Ich glaub, der Oneshot muss fast in meine Favoriten, so gut, wie er ist. Dein Schreibstil gefällt mir sehr, vor allem, wie du die Verwandlung beschrieben hast. Und das Ende! Ich liebe es, wenn zum Schluss einer Erzählung noch einmal so richtig die Emotionen spürbar werden; jetzt kamen mir fast zeitgleich mit Billy Black in der Story die Tränen, könnte man sagen. :<

Auf jeden Fall mal wieder ein OS, der mich berühren konnte!
~Lee
Von:  Haeufchen
2010-06-21T11:29:41+00:00 21.06.2010 13:29
Schöne Geschichte~
Das Ende hab ich jedoch zweimal gelesen, weil ich plötzlich verwirrt war, warum es plötzlich um Billy ging.
Ansonsten...
Ja, ich fande es auch gut umgesetzt.
Wie in ihm nach und nachg das feuer anfing und dann alles riss.

Lieben Gruß,
icke.
Von: abgemeldet
2010-06-20T13:56:44+00:00 20.06.2010 15:56
Hey,
ich hab gerade deine Geschichte gefunden
und ich muss dir einfach sagen, dass ich sie super finde.
Eine Ff aus Sams Sicht... Uui das gibts ja so gut wie
nie. *freu*

LG Linda
Von: abgemeldet
2010-06-07T10:08:33+00:00 07.06.2010 12:08
Ich finde es eine sehr gute Geschicht. ich habe nur so den Anfang gelesen und ich fand es richtig gut!!!
A
Von: abgemeldet
2010-06-06T20:35:48+00:00 06.06.2010 22:35
Also ich fand die Story ganz okay. Mir hat ehrlich gesagt so`n bisschen die Überraschung gefehlt, so dieser "OH-"-Effekt, weißt?
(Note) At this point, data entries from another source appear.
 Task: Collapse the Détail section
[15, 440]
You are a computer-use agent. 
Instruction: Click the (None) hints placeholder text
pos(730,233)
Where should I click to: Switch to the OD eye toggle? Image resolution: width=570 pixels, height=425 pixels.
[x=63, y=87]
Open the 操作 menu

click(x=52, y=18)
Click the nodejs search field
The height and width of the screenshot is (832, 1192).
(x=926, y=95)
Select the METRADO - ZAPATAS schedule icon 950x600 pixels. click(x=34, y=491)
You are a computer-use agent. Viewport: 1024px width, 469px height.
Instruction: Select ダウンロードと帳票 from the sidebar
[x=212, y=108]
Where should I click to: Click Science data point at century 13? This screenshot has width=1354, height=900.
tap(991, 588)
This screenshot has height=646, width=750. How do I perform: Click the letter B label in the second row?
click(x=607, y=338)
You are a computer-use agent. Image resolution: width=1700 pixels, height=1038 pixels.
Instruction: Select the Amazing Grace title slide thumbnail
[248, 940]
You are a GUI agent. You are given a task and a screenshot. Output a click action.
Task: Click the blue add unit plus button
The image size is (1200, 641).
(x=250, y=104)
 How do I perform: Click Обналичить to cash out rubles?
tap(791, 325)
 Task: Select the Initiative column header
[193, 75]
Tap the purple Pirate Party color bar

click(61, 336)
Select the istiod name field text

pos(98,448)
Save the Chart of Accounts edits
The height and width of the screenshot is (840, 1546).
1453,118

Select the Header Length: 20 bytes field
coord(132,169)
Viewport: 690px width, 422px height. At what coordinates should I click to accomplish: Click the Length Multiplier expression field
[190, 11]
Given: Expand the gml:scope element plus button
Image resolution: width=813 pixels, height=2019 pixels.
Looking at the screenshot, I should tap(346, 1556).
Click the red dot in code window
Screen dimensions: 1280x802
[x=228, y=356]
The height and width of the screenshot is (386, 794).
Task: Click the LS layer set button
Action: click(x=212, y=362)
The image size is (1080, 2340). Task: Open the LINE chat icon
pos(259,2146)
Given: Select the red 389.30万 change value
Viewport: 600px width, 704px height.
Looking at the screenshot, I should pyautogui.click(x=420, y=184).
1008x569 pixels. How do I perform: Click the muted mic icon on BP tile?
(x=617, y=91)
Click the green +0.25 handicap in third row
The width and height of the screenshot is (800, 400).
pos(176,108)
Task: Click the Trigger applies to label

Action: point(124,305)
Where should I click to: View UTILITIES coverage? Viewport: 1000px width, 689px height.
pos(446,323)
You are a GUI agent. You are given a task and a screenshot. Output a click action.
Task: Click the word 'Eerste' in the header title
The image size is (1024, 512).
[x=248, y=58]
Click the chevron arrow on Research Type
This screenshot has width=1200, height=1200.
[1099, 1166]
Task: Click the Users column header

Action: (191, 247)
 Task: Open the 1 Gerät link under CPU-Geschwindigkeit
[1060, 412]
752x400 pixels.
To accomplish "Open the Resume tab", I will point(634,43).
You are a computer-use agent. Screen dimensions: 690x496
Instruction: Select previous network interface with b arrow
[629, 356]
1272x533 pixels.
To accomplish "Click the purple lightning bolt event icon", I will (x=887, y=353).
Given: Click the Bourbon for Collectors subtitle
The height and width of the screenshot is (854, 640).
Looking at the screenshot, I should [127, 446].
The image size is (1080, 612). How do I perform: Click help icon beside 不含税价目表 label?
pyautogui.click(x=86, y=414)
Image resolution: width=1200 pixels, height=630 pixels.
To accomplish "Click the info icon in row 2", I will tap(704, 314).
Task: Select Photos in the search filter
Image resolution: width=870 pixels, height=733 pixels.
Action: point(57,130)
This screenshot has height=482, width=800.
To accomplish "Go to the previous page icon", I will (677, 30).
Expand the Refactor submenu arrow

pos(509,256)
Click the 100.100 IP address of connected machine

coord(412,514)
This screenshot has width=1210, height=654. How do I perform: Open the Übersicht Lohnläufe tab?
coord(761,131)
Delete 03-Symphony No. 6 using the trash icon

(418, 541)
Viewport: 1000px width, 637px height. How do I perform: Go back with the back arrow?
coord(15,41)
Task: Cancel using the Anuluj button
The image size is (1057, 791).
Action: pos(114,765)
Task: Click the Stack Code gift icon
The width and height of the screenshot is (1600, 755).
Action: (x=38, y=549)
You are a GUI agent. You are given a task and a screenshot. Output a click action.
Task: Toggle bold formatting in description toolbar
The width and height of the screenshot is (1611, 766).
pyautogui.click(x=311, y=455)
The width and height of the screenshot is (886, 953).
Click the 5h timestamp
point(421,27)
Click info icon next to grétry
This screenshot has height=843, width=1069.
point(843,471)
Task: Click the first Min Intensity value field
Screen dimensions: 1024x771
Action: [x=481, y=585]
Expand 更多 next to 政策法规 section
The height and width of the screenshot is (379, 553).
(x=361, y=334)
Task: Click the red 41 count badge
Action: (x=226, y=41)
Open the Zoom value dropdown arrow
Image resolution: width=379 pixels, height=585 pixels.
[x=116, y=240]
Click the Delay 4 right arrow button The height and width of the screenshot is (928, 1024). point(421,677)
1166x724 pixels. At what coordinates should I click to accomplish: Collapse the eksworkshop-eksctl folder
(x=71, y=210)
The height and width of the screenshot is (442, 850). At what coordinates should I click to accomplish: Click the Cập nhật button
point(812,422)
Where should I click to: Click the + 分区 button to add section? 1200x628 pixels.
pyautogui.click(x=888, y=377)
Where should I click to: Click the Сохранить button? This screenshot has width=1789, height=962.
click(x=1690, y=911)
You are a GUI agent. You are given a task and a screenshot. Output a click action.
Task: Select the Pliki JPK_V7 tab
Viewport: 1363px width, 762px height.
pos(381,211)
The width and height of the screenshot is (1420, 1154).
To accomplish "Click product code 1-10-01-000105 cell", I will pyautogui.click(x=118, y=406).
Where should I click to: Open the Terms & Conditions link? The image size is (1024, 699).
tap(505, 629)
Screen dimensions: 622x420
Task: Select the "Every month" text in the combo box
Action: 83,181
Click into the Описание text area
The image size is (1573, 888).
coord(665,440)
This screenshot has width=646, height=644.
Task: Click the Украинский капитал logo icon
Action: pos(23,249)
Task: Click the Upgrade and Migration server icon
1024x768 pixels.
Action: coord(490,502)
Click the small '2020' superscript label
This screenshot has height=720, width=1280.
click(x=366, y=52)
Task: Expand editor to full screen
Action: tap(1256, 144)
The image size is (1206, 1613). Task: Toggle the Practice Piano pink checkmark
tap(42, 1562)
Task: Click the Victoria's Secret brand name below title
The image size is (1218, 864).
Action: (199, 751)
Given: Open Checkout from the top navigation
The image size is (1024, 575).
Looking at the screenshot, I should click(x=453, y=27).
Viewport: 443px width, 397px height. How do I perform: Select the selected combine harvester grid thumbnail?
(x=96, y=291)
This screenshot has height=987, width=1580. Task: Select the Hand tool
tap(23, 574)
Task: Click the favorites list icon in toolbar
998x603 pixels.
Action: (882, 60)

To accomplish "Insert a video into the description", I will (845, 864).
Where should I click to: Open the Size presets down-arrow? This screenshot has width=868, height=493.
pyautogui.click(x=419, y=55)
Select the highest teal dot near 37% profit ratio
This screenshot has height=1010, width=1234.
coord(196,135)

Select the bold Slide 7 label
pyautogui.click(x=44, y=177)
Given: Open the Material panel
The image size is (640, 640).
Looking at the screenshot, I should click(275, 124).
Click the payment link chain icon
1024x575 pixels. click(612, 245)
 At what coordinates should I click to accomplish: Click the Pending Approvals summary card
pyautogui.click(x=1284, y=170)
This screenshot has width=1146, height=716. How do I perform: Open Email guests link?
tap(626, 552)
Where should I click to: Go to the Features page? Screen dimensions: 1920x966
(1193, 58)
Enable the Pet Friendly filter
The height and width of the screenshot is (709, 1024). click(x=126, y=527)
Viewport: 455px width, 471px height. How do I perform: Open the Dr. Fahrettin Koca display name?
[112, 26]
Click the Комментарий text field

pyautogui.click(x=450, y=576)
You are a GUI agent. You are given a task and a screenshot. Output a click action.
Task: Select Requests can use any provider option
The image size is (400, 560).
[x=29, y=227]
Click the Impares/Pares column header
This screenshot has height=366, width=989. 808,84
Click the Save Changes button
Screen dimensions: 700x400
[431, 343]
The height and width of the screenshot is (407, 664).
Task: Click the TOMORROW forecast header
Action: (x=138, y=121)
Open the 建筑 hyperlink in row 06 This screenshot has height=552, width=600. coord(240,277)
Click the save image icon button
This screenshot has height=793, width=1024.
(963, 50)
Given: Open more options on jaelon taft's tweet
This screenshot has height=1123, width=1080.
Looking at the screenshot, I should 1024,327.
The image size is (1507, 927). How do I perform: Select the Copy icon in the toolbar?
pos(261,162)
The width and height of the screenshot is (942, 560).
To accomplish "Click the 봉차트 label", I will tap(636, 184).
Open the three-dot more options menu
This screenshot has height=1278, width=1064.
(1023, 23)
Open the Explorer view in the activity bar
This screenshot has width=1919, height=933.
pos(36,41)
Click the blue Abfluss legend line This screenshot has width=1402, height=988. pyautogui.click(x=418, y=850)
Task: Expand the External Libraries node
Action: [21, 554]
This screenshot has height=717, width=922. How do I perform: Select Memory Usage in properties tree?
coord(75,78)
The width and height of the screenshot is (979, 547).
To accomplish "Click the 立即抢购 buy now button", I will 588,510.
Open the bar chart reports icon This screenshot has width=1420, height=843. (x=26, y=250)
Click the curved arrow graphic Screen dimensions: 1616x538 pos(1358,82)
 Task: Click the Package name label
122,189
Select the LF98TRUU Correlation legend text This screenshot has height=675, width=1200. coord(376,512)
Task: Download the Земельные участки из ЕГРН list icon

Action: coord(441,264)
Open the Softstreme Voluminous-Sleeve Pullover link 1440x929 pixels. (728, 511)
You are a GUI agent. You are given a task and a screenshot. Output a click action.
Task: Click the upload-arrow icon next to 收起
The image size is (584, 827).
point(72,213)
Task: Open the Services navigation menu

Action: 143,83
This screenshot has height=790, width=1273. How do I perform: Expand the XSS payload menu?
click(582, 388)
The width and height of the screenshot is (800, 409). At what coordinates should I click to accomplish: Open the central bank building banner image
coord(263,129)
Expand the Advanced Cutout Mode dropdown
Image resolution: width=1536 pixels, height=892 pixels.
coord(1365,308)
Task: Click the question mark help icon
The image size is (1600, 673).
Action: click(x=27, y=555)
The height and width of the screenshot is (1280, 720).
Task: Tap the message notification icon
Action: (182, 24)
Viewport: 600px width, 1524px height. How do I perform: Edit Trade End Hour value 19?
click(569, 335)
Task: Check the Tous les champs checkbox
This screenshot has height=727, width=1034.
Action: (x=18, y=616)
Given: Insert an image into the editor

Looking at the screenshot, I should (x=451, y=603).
Was du aber wirklich gut gemacht hast, wie ich finde, ist die Beschreibung wie Sam sich in den Wolf verwandelt und vor allem wie die Wut in ihm hochkocht (bzw. das Feuer anfängt zu brennen ^^).

Also, weiter so.
Von:  _Delacroix_
2010-01-09T15:06:58+00:00 09.01.2010 16:06
Ich hab die FF bislang nur angelesen und eigentlich gefällt sie mir richtig gut. (Caliena übrigens auch.) Die Charaktere wirken gut in Szene gesetzt, der Stil gefällt mir und ich glaube die Story passt sehr gut ins Bis(s)-Universum. (Das meine ich positiv.^^)
Mir ist nur eine Kleinigkeit aufgefallen, die ich eben Mal loswerden wollte:

> Ja wenn er das so einfach beantworten hätte können, wäre das schön gewesen. Sie wäre schreiend fortgelaufen und die Sache hätte sich erledigt.

Ich glaube hätte beantworten können, würde an der Stelle besser klingen. Ähnlich bei:

>frustrierten Schubs von seinem Platz vertreiben hätte können.
Von:  Fio-chan
2010-01-02T01:36:10+00:00 02.01.2010 02:36
Ich finde, dass du die ganze Geschichte, wirklich schön umgesetzt hast. Ich mag deinen Schreibstil sehr und du hast dich sehr gut in den Charakteren eingefunden.